Perhaps certain architectures or contexts involving beings with superintelligence, caused by beings without superintelligence and erratic behavior, could be forced to produce unethical results. This seems to be the most grave existential risk that we face, and would not come from beings with superintelligence themselves, but from human error. The orthogonality thesis is fundamentally mistaken in relation to beings with general superintelligence (surpassing all human cognitive capacities), but it might be practically realized by non-superintelligent human agents.
I read that and similar articles. I deliberately didn't say pleasure or happiness, but "reduced to good and bad feelings", including other feelings that might be deemed good, such as love, curiosity, self-esteem, meaningfulness..., and including the present and the future.
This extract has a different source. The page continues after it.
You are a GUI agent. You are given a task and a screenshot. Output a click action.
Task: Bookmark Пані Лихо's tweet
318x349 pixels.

The part about the future includes any instrumental actions in the present which be taken with the intention of obtaining good feelings in the future, for oneself or for others.
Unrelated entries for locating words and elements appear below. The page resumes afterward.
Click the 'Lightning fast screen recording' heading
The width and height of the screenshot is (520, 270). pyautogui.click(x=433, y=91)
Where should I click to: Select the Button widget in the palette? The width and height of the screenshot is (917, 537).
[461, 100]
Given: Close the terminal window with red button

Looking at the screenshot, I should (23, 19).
This should cover visiting Costa Rica, having good sex, and helping loved ones succeed, which are the examples given in that essay against the simple example of Nozick's experience machine. The experience machine is intuitively deemed bad because it precludes acting in order to instrumentally increase good feelings in the future and prevent bad feelings of oneself or others, and because pleasure is not what good feelings are all about. It is a very narrow part of the whole spectrum of good experiences one can have, precluding many others mentioned, and this makes it aversive.
The part about wanting and liking has neurological interest and has been well researched. It is not relevant for this question, because values need not correspond with wanting, they can just correspond with liking. Immediate liking is value, wanting is often mistaken. We want things which are evolutionarily or culturally caused, but that are not good for us. Wanting is like an empty promise, while liking can be empirically and directly verified to be good.
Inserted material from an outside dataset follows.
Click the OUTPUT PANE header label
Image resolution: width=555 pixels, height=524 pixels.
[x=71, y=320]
Any valid values reduce to good and bad feelings, for oneself or for others, in the present or in the future. This can be said of survival, learning, working, loving, protecting, sight-seeing, etc.
I say it again, I dare Eliezer (or others) to defend and justify a value that cannot be reduced to good and bad feelings.
I want to know more about the future. I do not expect to make much use of the information, and the tiny good feeling I expect to get when I am proven right is far smaller than the good feelings I could get from other uses of my time. My defence for this value as legitimate is that I am quite capable of rational reasoning and hearing out any and all of your arguments, and yet I am also quite certain that neither you nor others will be able to persuade me to abandon it. No further justification or defence beyond that is necessary or possible, in my opinion.